Таковы западные социально–экономический и общественно–политический регуляторы с мощными разрешающими устройствами, обеспечивающие планетарное шествие капитализма в прошлом и его (в обновленной форме) мировое преобладание сегодня.
Следует, однако, заметить, что в условиях сверхвысокого динамизма, порожденного эффективными механизмами западного общества, разрешение противоречий все чаще отстает от их накопления. В первую очередь это относится к накоплению в планетарном масштабе тех противоречий (экологических, между богатыми и бедными странами и пр.), которые в пределах отдельных высокоразвитых стран и регионов их компактного размещения (Объединенная Европа, Северная Америка) успешно разрешаются в последние десятилетия.
В итоге происходит перенакопление противоречий, а значит, и негативных последствий фактора высокого динамизма стран Западной цивилизации. Негативы эти, конечно же, «расходятся» по планете, тем более, что цивилизационная экспансия Запада (особенно — панамериканизма) нарастает, равно как и сопротивление ей со стороны приверженцев традиционализма среди представителей других цивилизаций.
Вначале казалось, что эти негативные тенденции планетарного масштаба касаются преимущественно экономики; в дальнейшем же становилось очевидным растущее пагубное влияние ускоренной вестернизации на состояние духовно–нравственной сферы, что может быть в наибольшей степени и вызывало протест и отторжение западных ценностей в иных регионах, в особенности в мусульманском обществе.
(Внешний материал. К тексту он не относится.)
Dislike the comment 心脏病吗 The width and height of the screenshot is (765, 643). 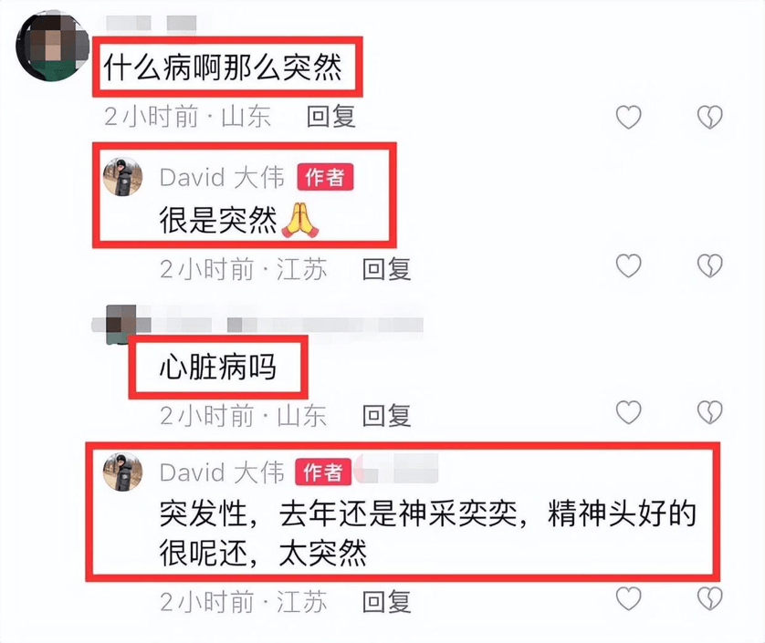click(x=710, y=412)
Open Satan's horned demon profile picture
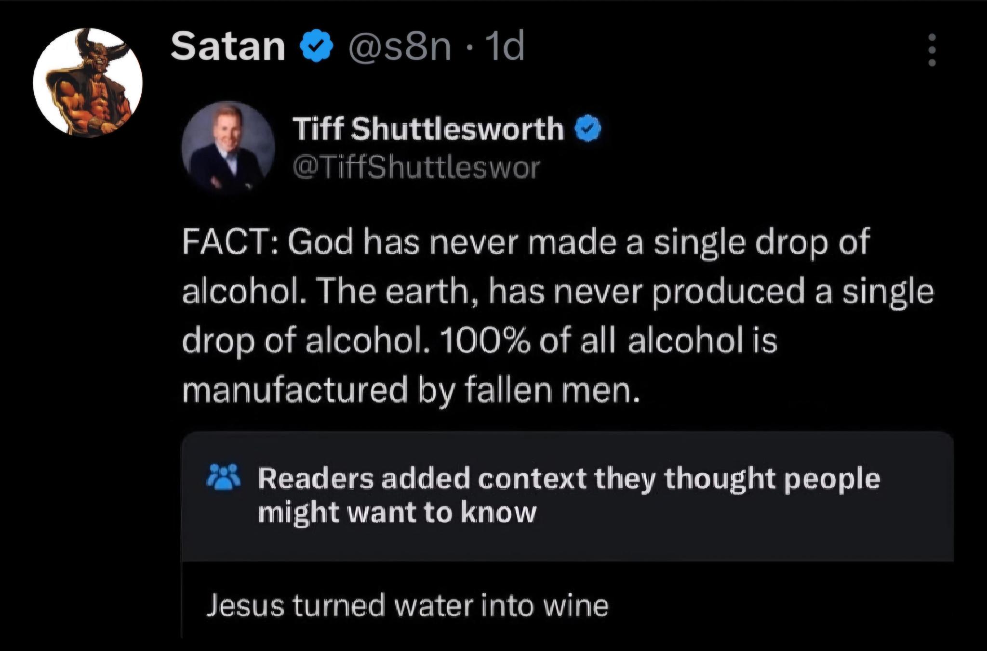 point(88,82)
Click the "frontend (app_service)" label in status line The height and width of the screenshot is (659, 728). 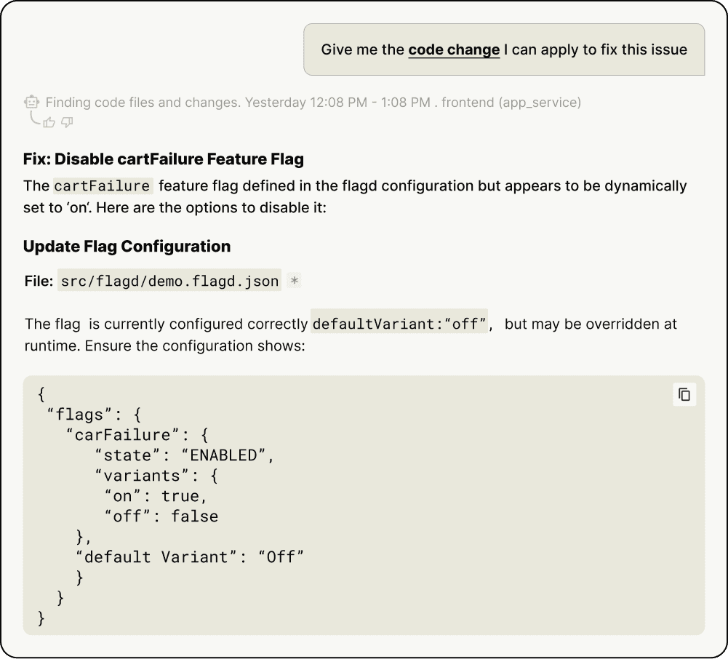(511, 103)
Что же касается перенакапливаемых противоречий экономического свойства, то они и оказывались прямо–таки разрушительными для незападного (особенно — слаборазвитого) мира.
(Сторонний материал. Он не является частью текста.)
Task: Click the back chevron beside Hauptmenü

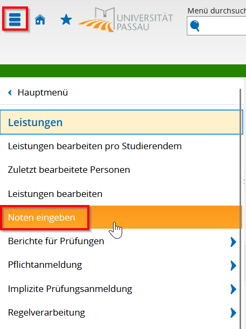Action: [10, 92]
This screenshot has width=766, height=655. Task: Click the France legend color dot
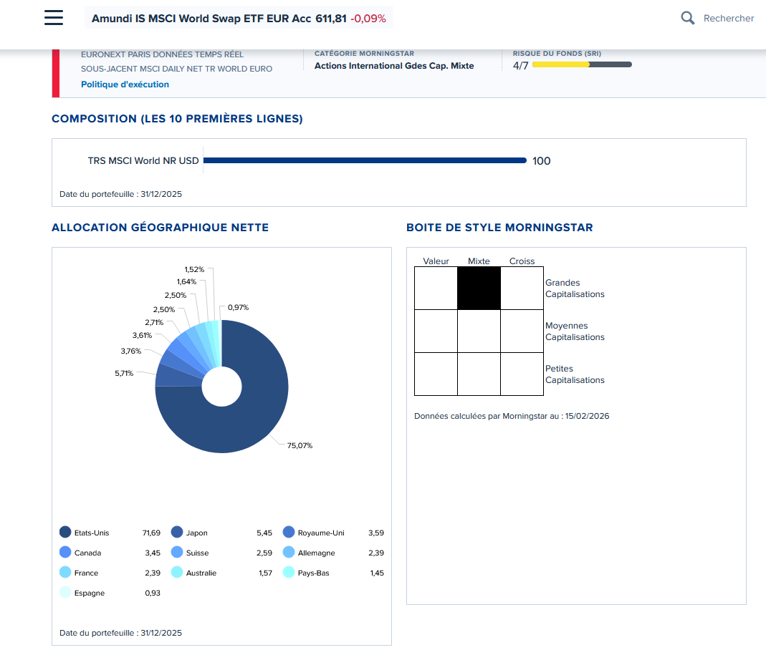[65, 573]
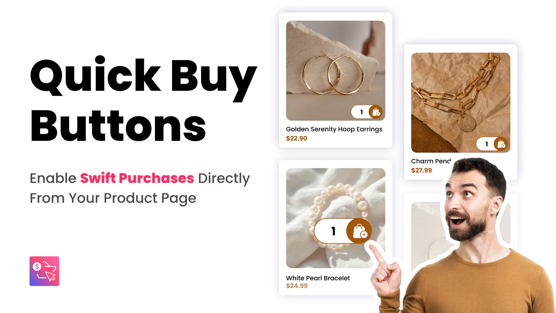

Иными словами, успешное преодоление наиболее развитыми странами Запада трудностей и противоречий традиционного капитализма внутри их самих не улучшило, а скорее ухудшило общепланетарное состояние человечества к концу XX в.
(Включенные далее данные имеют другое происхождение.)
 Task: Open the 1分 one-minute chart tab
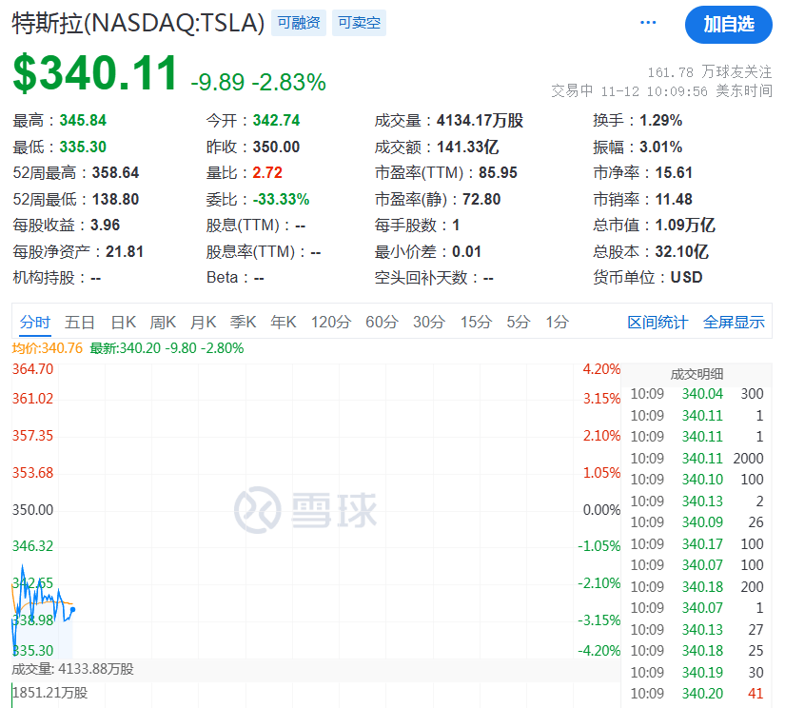[x=558, y=322]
Вопиющим образом разверзается пропасть между богатыми и бедными государствами, причем наблюдается тенденция не только, а может и не столько, перехода вторых в категорию первых (это можно сказать о многих странах Азиатско–Тихоокеанского региона — АТР), но и обратного движения — деградации и обнищания другой категории стран, не только африканских, но в первую очередь — постсоветских. Последнее особенно ярко видно на примере Украины.
Катастрофа советского социализма(Ю. Н. Пахомов)
Запад, как было показано выше, смог обновить свои регуляторы жизнедеятельности и выйти во второй половине XX в. на новый уровень саморазвития и благосостояния. Противоположной оказалась судьба системы, проявившей крайний радикализм и отвергнувшей начисто стоимостные, т. е. рыночные, экономические саморегуляторы, а равно и спонтанное развитие в социальной сфере.